Una delle ferite più gravi riportate dall’uomo contemporaneo è lo smarrimento – pressoché totale – dell’organo poetico. Non che l’uomo, oggi, non sia più in grado di fare poesia, ma non sa (e non può) più essere poeta. Il nostro sguardo è tecnicamente orientato, è iperspecifico, maniacale, minimale. Gli manca una visione d’insieme, alta, e anzi chi vede le cose nel suo insieme (dall’alto) è percepito come il clown citato da Kierkegaard in Aut Aut: un povero scemo che deve ancora fare i conti con la modernità – la quale intanto però, come il circo della fabula sopra citata, va in fiamme [1].
Il dramma che si nasconde dietro una visione tecnica e oggettivante del reale non è di carattere epistemologico ma esistenziale - la verità di un composto chimico non ci salva. L’uomo insomma non è solo verità delle cose – ammesso che la verità tutta tonda parmenidea esista davvero – ma anche e soprattutto finzione delle emozioni.
Noi non viviamo per la verità delle cose, ma per l’amore che le circonda, per l’immaginazione [2] che le cinge e la poesia che le riveste - dandogli un senso altrimenti inquietante. Ora, se c’è un luogo nel quale ancora oggi l’uomo riesce a dare un senso ulteriore alle cose che sono è senz’altro quello dello stadio. Il tifo è, nella sua essenza profonda, mistificazione della realtà – non certo però in senso dispregiativo.
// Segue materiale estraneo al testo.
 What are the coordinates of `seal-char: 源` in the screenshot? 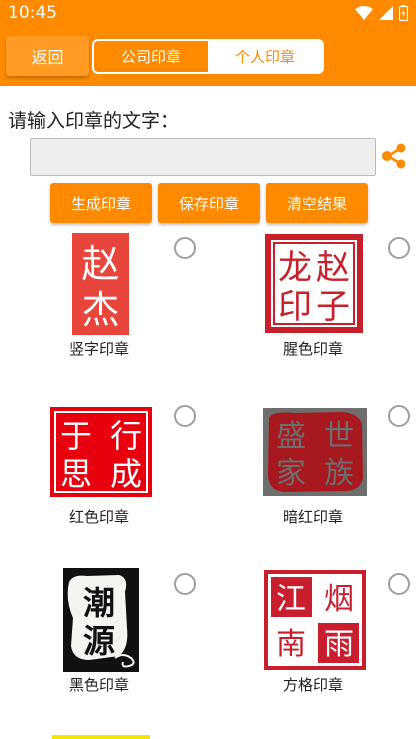 It's located at (99, 641).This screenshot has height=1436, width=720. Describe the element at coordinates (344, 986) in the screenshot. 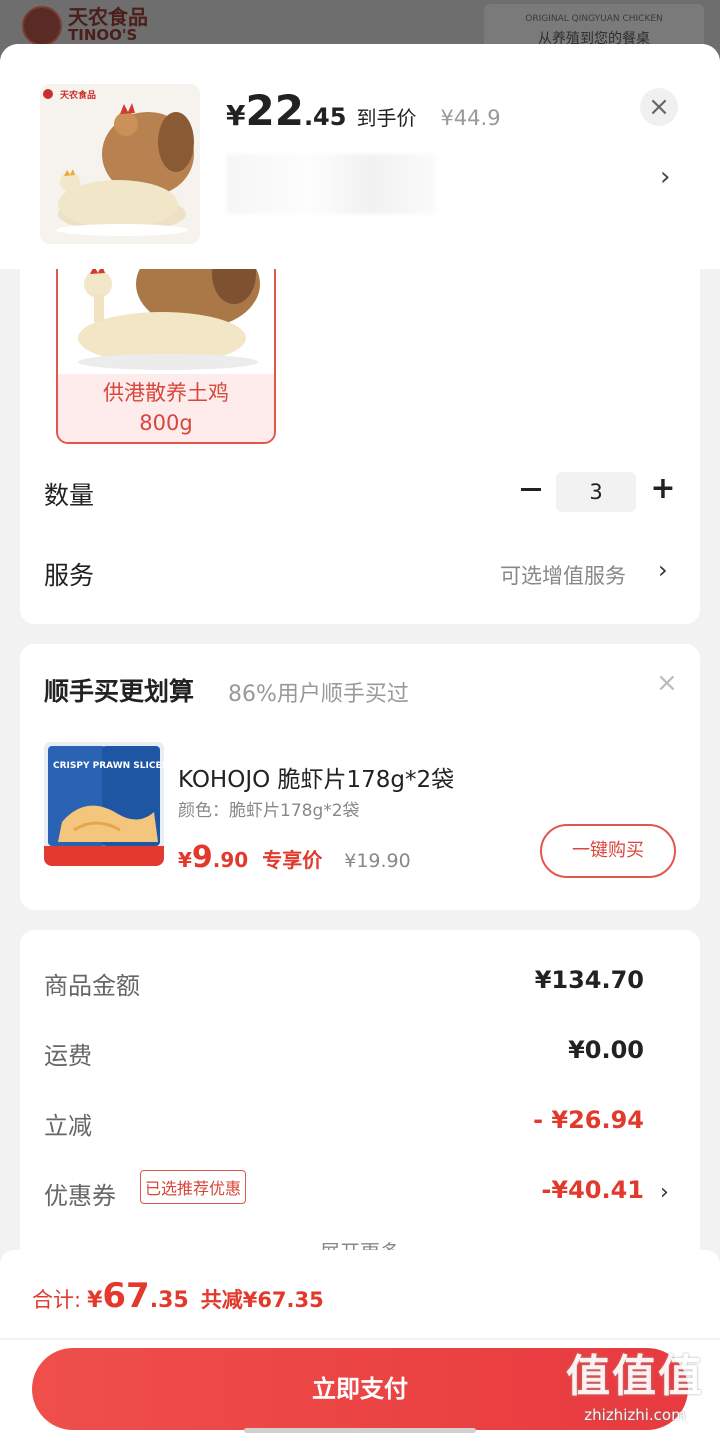

I see `summary-row: 商品金额 ¥134.70` at that location.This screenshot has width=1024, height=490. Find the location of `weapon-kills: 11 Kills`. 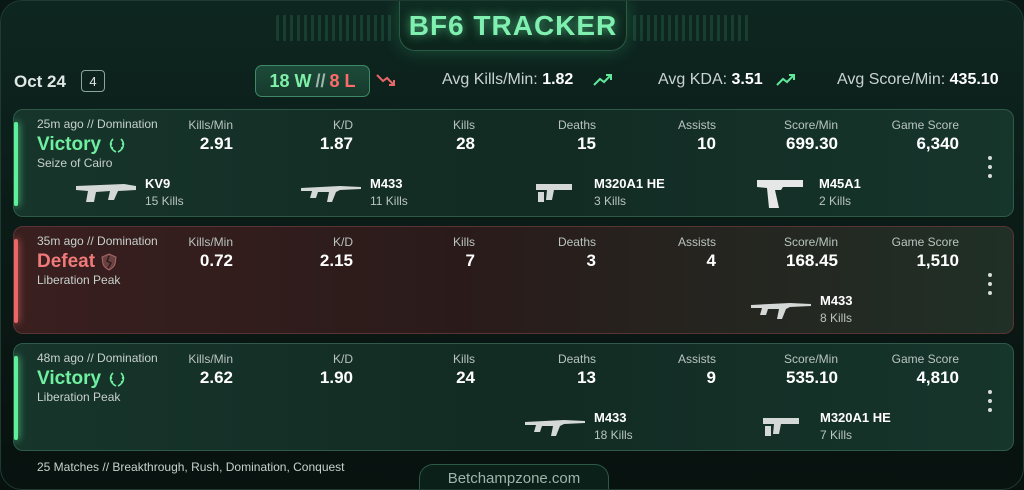

weapon-kills: 11 Kills is located at coordinates (389, 201).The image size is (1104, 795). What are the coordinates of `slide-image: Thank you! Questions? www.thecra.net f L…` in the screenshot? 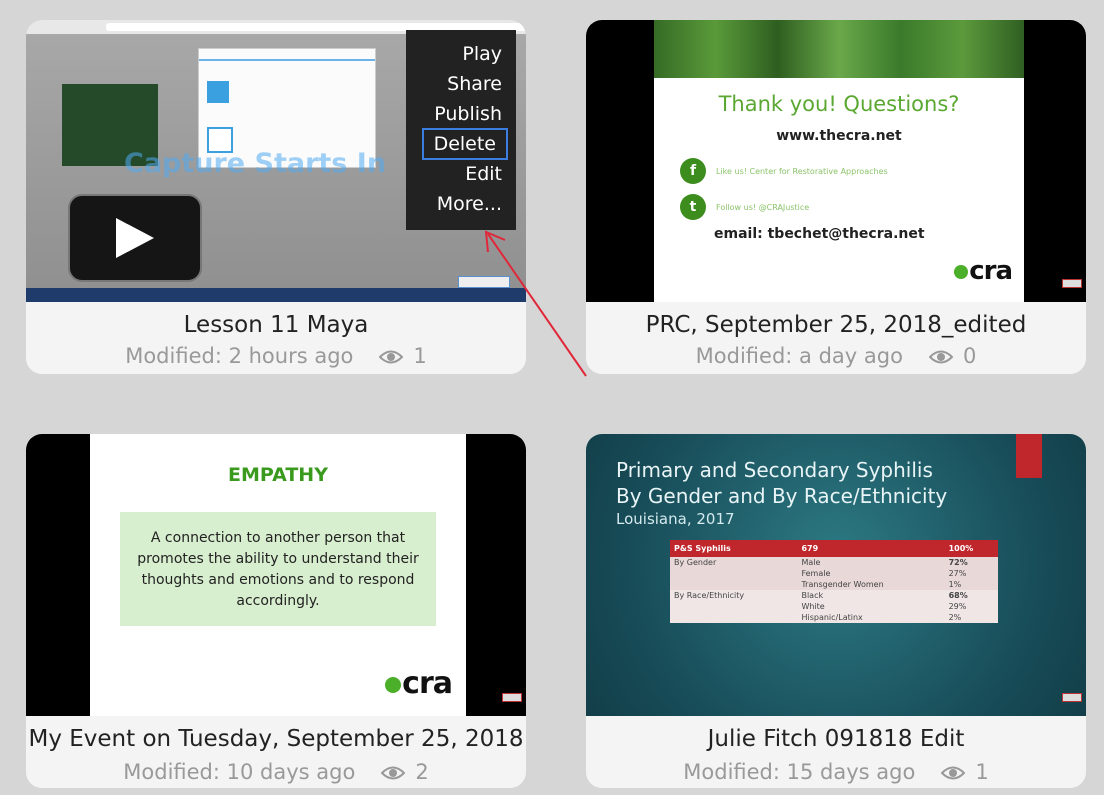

Il caso che vogliamo studiare oggi è in questo senso emblematico. Se noi pensiamo il legame tra Lucio Battisti e la Lazio – in quanto club e comunità di tifosi – in un’ottica biecamente storiografica, chiedendoci quindi se è documentariamente fondato il tifo di Battisti per i colori biancocelesti, è inutile procedere oltre.